Prompt: For the word "card", tally the lines of the data that contain it and give the tally alone.
════
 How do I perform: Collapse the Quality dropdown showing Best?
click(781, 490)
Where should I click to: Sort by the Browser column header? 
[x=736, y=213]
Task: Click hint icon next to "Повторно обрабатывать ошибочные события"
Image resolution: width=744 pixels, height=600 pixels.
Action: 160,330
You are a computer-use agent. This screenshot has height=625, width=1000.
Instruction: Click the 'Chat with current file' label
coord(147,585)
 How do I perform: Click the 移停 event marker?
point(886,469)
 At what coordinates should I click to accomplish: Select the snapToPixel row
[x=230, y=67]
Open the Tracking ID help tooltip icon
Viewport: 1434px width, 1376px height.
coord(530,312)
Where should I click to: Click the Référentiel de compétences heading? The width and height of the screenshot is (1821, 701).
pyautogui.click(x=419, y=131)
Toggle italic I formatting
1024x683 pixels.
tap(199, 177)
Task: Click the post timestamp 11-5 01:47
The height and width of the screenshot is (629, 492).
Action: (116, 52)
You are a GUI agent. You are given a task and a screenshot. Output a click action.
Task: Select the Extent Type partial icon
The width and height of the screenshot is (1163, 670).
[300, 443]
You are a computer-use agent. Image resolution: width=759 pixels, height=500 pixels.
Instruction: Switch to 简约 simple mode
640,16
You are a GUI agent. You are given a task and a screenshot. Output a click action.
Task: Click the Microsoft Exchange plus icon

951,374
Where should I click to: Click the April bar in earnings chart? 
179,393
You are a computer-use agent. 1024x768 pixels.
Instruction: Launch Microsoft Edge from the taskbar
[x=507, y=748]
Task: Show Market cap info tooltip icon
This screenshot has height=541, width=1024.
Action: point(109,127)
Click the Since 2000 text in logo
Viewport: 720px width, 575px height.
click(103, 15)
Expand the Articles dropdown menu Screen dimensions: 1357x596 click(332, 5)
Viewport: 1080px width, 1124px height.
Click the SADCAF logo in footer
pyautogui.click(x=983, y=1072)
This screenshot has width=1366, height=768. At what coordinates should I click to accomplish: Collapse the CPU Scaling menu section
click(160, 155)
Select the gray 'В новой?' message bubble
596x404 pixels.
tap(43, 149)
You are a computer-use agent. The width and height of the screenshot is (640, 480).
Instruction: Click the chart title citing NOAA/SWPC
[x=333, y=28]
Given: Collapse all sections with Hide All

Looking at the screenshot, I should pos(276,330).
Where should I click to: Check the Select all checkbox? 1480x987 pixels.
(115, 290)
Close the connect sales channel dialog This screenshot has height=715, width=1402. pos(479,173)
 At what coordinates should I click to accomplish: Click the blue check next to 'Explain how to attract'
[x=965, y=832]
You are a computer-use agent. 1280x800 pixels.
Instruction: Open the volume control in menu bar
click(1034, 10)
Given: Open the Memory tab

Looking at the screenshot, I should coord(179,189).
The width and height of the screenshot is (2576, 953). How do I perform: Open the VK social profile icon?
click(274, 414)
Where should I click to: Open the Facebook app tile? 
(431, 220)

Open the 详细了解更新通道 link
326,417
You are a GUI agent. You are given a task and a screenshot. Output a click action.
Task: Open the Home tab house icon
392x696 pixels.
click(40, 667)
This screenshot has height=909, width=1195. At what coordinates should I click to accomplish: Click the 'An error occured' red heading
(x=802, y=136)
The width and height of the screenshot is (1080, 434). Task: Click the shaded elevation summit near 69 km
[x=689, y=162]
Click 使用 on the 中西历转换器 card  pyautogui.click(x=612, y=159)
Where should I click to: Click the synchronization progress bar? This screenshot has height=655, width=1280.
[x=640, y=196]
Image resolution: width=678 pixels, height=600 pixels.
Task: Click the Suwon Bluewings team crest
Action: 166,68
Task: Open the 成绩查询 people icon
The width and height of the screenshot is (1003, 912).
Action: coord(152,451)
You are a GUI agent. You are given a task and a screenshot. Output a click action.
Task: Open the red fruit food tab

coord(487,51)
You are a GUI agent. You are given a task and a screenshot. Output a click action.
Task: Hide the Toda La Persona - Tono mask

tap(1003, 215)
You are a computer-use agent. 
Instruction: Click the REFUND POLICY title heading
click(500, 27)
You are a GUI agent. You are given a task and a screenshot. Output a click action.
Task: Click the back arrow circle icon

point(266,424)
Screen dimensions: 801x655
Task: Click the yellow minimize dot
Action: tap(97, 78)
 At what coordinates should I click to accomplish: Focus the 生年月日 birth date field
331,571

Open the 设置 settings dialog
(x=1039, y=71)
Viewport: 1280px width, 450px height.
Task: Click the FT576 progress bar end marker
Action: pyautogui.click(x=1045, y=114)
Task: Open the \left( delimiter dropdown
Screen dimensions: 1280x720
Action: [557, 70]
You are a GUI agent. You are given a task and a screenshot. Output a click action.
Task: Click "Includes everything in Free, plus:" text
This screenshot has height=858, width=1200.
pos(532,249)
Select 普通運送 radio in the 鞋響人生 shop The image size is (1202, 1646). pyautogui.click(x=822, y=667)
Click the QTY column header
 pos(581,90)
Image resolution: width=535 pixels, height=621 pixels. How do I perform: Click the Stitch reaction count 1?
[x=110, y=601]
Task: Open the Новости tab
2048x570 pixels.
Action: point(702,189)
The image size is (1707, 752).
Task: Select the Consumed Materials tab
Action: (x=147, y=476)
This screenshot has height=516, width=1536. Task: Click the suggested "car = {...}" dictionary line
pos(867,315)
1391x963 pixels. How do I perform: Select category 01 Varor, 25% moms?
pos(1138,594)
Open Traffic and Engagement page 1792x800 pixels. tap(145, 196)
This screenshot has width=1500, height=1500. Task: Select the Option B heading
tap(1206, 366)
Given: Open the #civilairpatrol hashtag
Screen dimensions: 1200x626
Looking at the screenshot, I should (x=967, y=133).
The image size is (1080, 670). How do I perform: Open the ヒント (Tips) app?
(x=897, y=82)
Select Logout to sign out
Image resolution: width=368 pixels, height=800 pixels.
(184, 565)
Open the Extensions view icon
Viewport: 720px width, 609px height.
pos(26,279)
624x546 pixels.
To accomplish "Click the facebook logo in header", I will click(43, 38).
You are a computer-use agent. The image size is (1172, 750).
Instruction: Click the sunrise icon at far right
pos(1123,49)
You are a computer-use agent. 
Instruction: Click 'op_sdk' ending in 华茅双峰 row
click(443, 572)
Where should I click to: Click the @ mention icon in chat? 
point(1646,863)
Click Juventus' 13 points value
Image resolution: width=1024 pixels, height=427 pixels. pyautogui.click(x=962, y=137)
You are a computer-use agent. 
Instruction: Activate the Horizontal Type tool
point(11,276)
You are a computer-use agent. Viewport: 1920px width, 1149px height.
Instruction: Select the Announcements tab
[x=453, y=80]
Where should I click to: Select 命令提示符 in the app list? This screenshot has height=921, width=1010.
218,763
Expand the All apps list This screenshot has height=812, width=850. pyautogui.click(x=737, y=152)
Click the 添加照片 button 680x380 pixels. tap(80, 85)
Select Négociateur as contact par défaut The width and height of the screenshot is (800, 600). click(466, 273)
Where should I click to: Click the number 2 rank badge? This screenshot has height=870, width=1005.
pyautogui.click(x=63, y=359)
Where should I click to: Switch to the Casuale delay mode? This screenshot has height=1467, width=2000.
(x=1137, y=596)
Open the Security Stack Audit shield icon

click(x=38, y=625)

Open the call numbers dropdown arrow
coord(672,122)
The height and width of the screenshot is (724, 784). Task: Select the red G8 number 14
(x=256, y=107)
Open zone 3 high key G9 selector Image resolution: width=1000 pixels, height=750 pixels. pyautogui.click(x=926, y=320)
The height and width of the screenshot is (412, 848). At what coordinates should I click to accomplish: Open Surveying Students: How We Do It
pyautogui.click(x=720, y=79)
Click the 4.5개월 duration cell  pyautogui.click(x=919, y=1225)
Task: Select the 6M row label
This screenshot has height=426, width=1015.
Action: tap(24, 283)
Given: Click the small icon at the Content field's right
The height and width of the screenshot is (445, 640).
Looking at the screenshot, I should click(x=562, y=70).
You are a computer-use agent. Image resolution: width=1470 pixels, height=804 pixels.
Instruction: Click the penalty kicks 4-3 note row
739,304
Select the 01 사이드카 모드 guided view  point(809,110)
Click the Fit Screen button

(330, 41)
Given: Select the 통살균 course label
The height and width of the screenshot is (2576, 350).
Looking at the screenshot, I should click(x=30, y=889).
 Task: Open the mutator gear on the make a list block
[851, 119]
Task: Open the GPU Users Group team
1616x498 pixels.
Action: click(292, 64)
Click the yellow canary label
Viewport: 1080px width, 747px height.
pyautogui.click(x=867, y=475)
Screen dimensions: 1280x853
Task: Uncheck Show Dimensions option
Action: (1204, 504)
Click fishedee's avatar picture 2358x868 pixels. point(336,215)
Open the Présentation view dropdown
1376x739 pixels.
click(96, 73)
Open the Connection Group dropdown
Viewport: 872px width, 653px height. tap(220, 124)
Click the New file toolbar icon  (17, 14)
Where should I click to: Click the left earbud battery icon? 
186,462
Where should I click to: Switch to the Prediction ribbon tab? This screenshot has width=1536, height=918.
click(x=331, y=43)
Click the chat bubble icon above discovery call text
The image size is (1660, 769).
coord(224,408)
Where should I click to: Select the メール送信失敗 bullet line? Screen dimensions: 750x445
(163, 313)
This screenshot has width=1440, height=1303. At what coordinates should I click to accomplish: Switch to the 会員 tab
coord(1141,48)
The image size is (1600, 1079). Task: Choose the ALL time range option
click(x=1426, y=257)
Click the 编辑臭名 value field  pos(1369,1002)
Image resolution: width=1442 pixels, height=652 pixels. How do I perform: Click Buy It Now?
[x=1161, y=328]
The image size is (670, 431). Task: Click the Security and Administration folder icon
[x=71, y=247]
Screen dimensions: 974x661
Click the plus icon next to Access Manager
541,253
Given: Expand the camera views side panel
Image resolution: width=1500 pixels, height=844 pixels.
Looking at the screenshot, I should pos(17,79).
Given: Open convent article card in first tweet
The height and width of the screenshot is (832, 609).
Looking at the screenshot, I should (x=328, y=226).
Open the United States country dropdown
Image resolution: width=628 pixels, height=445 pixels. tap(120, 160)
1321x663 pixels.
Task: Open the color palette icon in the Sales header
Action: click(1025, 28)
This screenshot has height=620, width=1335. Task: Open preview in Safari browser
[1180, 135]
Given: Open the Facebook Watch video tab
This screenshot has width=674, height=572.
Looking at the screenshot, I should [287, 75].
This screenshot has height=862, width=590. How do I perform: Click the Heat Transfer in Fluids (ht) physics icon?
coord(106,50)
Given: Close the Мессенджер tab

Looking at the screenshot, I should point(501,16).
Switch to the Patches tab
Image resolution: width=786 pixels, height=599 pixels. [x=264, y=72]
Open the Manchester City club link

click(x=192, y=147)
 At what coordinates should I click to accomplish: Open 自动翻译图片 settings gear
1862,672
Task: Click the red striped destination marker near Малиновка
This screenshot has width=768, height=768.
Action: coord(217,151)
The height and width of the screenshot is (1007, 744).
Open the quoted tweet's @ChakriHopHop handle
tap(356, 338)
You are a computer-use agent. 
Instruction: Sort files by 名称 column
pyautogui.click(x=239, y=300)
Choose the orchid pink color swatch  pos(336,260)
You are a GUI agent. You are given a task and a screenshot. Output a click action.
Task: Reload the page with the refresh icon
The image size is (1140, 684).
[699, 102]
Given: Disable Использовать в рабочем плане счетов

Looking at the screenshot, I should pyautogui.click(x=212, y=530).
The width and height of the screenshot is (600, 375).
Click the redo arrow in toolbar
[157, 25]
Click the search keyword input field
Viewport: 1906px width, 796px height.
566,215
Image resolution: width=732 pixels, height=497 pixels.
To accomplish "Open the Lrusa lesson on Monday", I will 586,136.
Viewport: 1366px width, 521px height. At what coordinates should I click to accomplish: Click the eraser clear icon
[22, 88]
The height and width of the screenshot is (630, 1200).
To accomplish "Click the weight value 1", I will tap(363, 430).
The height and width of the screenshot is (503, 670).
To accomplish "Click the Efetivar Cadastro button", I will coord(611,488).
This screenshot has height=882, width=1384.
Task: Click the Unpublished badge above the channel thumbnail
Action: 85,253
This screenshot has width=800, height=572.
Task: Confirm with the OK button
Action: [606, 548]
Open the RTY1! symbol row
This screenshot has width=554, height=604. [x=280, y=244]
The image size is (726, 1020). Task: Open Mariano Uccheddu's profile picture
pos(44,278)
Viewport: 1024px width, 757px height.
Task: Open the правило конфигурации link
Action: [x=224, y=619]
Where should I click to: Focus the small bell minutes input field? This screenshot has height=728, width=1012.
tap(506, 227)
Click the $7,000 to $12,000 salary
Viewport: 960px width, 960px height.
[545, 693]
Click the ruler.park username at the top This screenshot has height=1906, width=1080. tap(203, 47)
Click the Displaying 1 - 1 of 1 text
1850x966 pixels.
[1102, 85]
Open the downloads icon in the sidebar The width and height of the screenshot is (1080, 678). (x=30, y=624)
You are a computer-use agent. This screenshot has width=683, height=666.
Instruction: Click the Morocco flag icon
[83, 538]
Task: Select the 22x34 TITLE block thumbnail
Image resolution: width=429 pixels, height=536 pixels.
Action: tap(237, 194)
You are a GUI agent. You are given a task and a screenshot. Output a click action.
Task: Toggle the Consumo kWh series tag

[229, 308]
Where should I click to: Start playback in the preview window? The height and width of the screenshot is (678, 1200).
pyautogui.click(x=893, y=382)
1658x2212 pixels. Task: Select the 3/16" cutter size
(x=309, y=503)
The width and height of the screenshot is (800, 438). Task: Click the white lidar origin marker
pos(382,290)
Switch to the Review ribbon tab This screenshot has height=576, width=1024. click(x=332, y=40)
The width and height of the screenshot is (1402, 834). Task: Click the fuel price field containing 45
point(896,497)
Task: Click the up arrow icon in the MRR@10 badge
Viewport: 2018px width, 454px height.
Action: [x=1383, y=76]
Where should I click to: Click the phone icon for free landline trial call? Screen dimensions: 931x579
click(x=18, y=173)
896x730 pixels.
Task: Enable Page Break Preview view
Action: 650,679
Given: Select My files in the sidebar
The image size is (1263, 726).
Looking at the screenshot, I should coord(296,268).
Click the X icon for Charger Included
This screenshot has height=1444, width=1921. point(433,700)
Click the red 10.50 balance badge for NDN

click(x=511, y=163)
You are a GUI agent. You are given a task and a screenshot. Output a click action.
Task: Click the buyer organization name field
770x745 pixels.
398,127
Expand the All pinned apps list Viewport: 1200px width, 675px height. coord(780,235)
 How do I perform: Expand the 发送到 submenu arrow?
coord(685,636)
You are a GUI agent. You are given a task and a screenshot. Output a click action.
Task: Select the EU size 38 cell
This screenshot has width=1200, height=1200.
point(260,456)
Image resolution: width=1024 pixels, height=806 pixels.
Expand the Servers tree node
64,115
════
Exercise output: 2